CDN Deep Dive: Content Delivery Networks and Edge Computing

Understand CDNs from PoPs and anycast routing to cache headers and edge computing. Configure CloudFlare for performance.

published: reading time: 17 min read

CDN Deep Dive

A CDN sits between your server and your users. It caches your content at edge locations worldwide so users fetch from a server down the street instead of halfway across the world. The result: faster page loads, less bandwidth cost, and protection against traffic spikes.

But CDNs are more than just static file caches. Modern CDNs do request routing, DDoS protection, image optimization, edge computing, and more.


How CDNs Work

The Basic Idea

graph LR
    A[User in Tokyo] --> B[CDN Edge<br/>Tokyo]
    A -->|Without CDN| C[Origin Server<br/>Virginia, USA]

    B --> D[Cache HIT<br/>Fast response]
    C --> E[Cache MISS<br/>Slow response]

Without CDN: User in Tokyo fetches from Virginia. Round-trip time: 200ms+.

With CDN: User in Tokyo fetches from Tokyo edge. Round-trip time: 5ms.

Points of Presence (PoPs)

CDNs maintain a network of servers called Points of Presence (PoPs). Each PoP has edge servers that serve cached content and handle requests.

A large CDN like CloudFlare or Fastly has hundreds of PoPs globally. When a user makes a request, the CDN routes it to the nearest PoP using anycast routing.

graph TD
    A[User Request] --> B[DNS Resolution]
    B --> C[Anycast Routing]
    C --> D[Nearest PoP]
    D --> E{Content Cached?}
    E -->|Yes| F[Return from cache]
    E -->|No| G[Fetch from origin]
    G --> H[Cache at PoP]
    H --> F

Anycast Routing

CDNs use Anycast for routing. Multiple PoPs announce the same IP address. Traffic routes to the geographically closest PoP automatically.
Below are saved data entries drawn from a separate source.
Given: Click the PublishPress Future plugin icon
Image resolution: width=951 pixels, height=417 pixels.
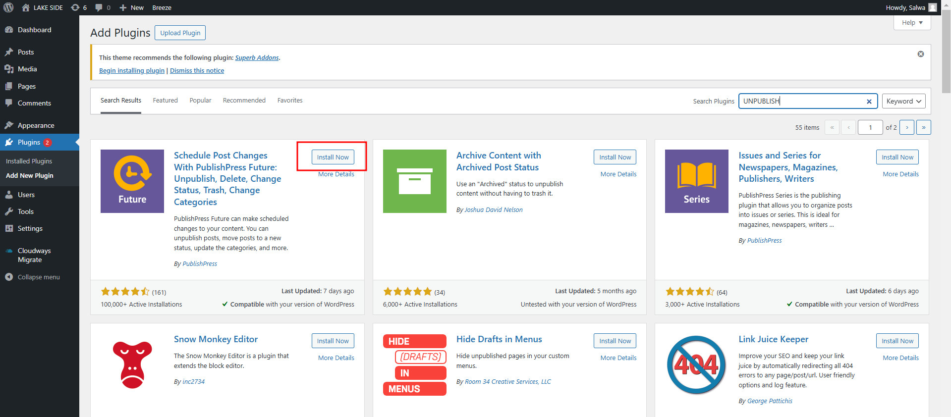Looking at the screenshot, I should [132, 181].
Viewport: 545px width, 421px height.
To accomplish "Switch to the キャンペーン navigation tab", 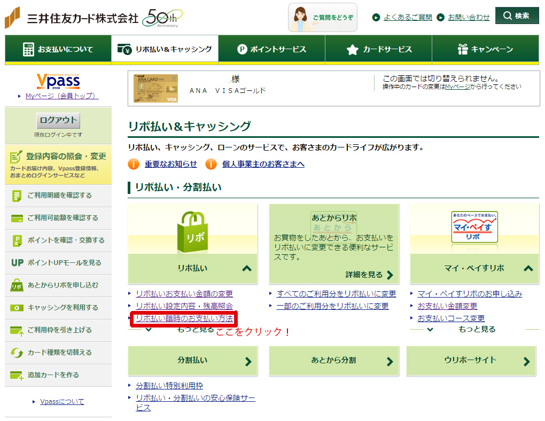I will coord(485,49).
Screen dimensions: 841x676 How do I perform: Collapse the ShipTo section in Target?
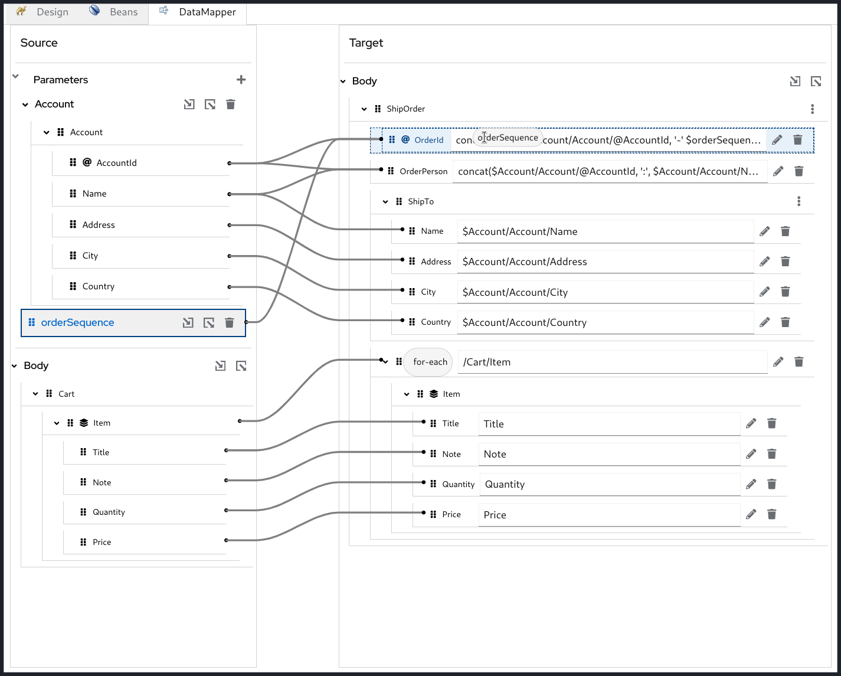coord(385,201)
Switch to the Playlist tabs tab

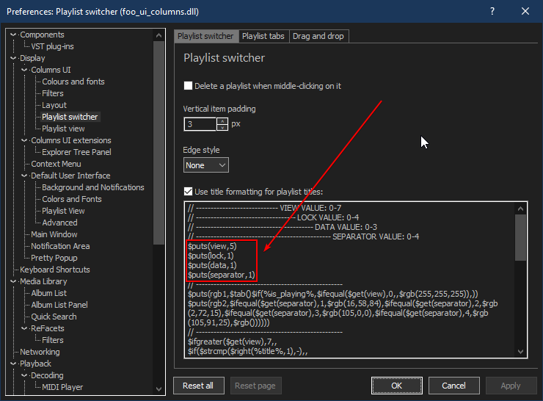(263, 36)
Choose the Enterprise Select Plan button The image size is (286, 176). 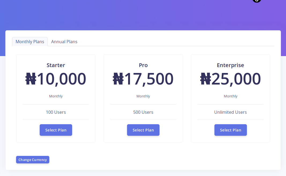231,130

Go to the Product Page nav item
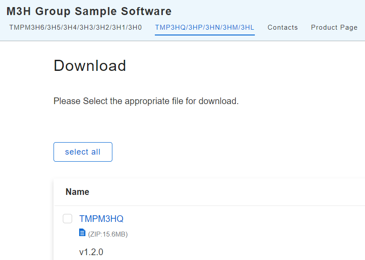pos(334,27)
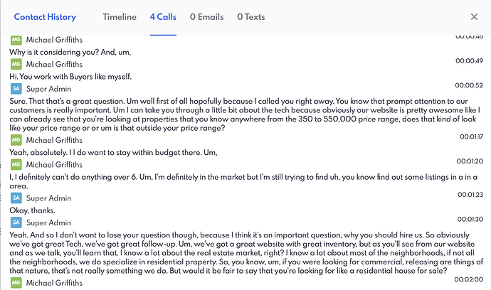Show the 0 Emails tab
Viewport: 491px width, 290px height.
206,16
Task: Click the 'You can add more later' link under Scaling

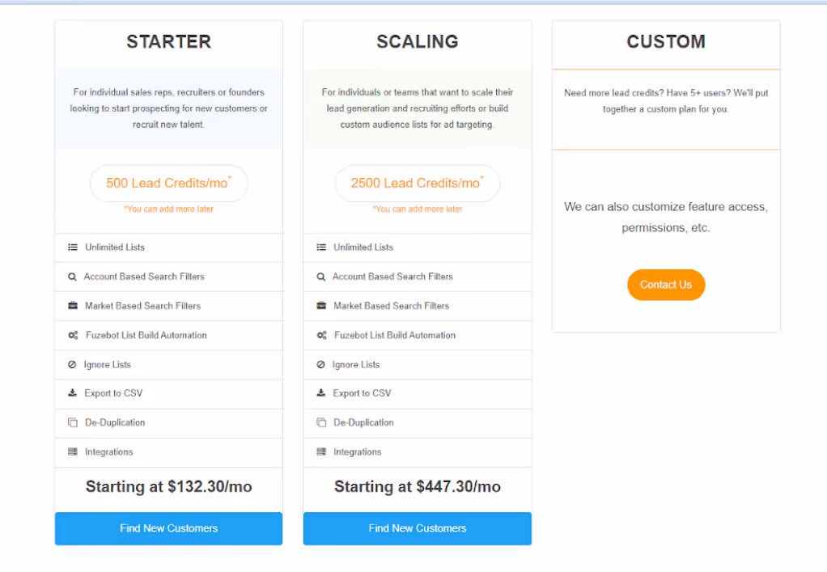Action: pyautogui.click(x=417, y=208)
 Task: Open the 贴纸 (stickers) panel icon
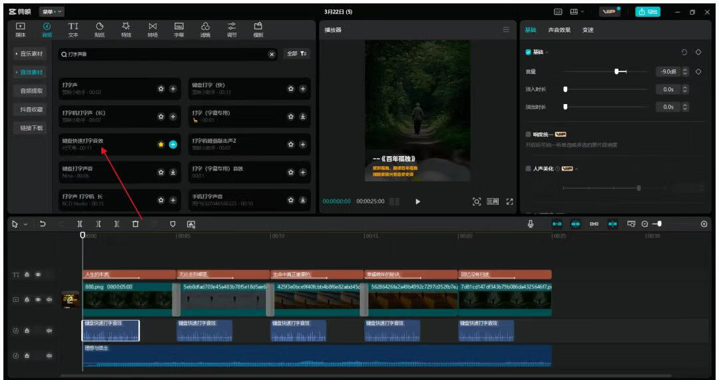[99, 29]
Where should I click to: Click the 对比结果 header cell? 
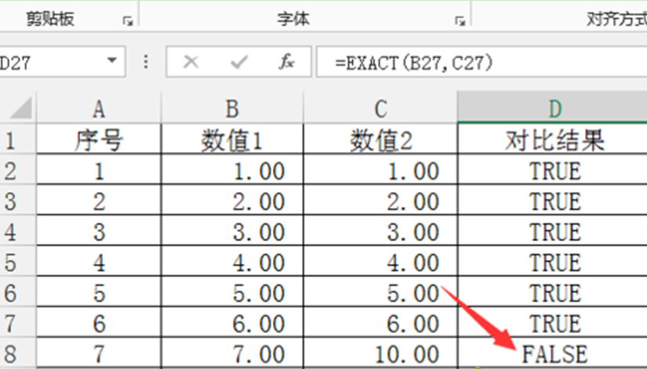(x=553, y=141)
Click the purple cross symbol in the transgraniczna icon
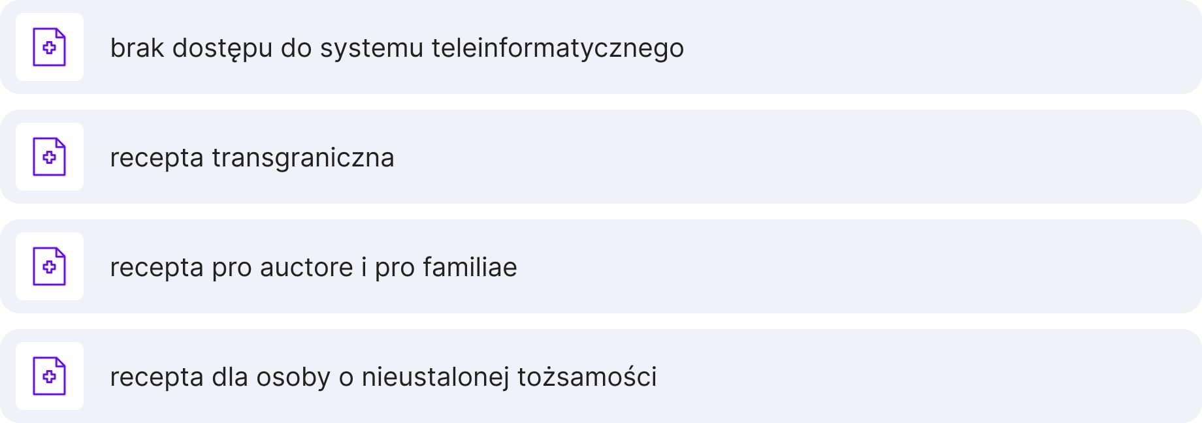The height and width of the screenshot is (423, 1202). click(49, 157)
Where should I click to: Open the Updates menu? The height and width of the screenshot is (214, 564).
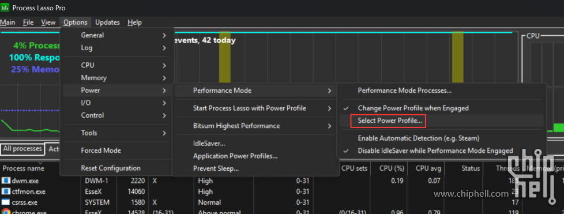(107, 22)
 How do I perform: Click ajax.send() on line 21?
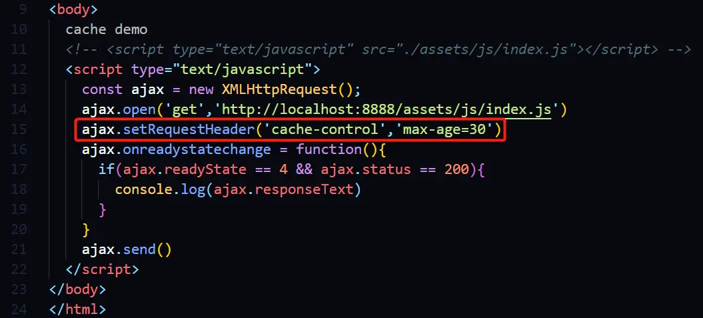[127, 249]
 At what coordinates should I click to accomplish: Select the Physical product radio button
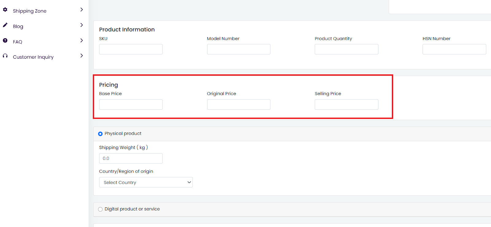100,134
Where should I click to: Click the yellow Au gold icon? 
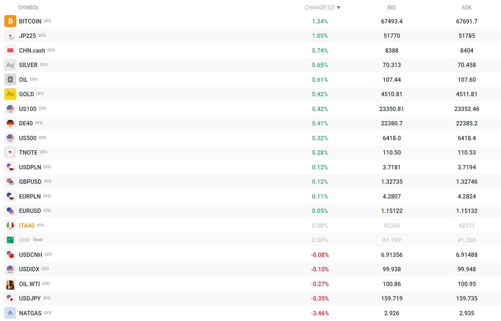coord(10,94)
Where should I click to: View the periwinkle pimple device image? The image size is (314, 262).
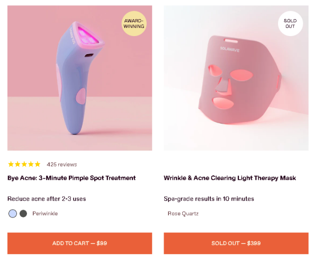point(80,78)
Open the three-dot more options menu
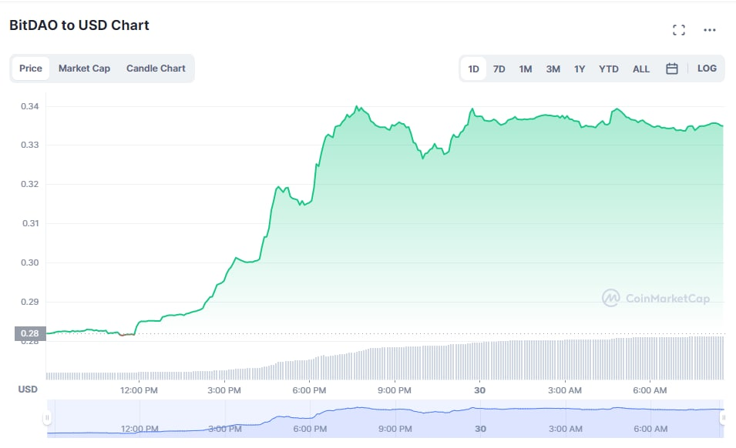 [x=710, y=30]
# How anycast works (simplified)
# All PoPs announce: 104.16.100.1 is here
# User's router sees multiple paths, picks shortest

# BGP路由
# Tokyo PoP: 104.16.100.1 via AS12345
# Virginia PoP: 104.16.100.1 via AS12345
# User in Tokyo gets routed to Tokyo PoP

Cache Headers

CDNs respect HTTP cache headers. Getting these right is essential for CDN performance.

Cache-Control

# Don't cache at all (private content)
Cache-Control: private, no-store

# Cache everywhere for 1 hour
Cache-Control: public, max-age=3600

# Cache at edge only (not in browsers), for 1 day
Cache-Control: public, s-maxage=86400, max-age=0

# Stale-while-revalidate: serve stale while fetching update
Cache-Control: public, max-age=3600, stale-while-revalidate=60

# Immutable: content never changes (perfect for versioned assets)
Cache-Control: public, max-age=31536000, immutable

When to Use What

HeaderUse Case
private, no-storeUser-specific data, credentials, payment info
public, max-age=3600API responses that change hourly
public, s-maxage=86400Static content, cached at edge only
immutableVersioned assets (JS bundles, images with hashes)

Vary Header

Tells CDN that responses vary based on certain request headers.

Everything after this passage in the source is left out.